CHICAGO — Just five months into the job, Mayor Lori Lightfoot is facing crucial tests on several fronts.
For Lightfoot, the challenges are coming from every direction.
Chicago Teachers Union members are set to walk off the job Thursday.
“We keep seeing this hardline approach by the mayor and it’s not working,” 15th Ward Ald. Raymond Lopez said.
As Lightfoot prepared for the work stoppage, the City Council Black Caucus made noise briefly holding up approval of a recreation cannabis zoning ordinance during Wednesday’s city council meeting.

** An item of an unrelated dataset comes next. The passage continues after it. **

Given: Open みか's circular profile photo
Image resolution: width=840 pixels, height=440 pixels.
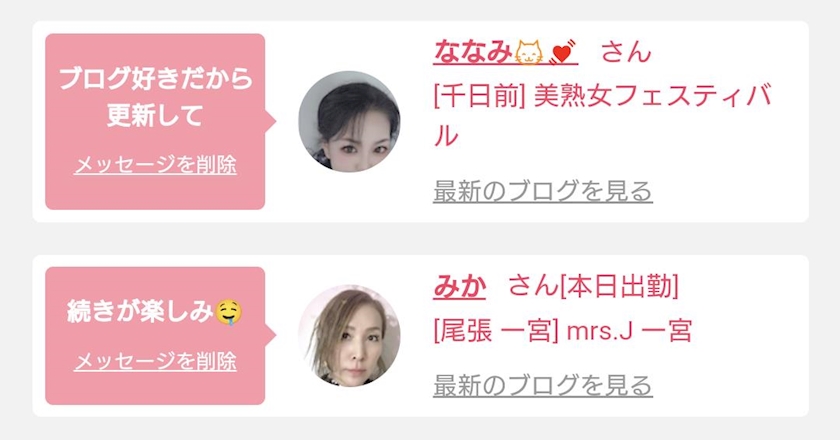Looking at the screenshot, I should 349,335.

They said their issue is that none of the initial licenses will go to African American businesses.
“Of the 11 businesses illustrated by this slide there are zero black ownership,” 28th Ward Ald. Jason Ervin. “Let me repeat this, zero black ownership of the existing 11.”
“”When there’s no black people coming on line Day 1, that’s a problem,” Alderman David Moore said..

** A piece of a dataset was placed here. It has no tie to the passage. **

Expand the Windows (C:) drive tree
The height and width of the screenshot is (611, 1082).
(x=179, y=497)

In the end, the zoning passing but not without last minute wrangling.
“I hear them on equity,” Lightfoot said.
Lightfoot is also working on her budget. She needs to plug an $838 million hole. She is reportedly considering an online sales tax and a tax on ride share solo passengers.
Whatever she proposes is sure to be met with resistance.
There’s also the issue of a Chicago casino. The mayor is pitching two ideas; a public structure splitting revenue between the city and state and a private operation with a tax structure that would be attractive to a private operator.
Governor Pritzker is still waiting to hear specifics. And there’s no guarantee the legislature will grant Lightfoot’s wishes.
Lightfoot foe, Alderman Anthony Beale, said the new mayor needs to do a better job reaching out to people.
“When you don’t include people then you know you start seeing things coming at you from all angels and kind of fall apart,” Beale said.
The mayor also has to address the pension crisis and whenever the standoff with teachers ends, then she’ll need to work out a contract with the Fraternal Order of Peace.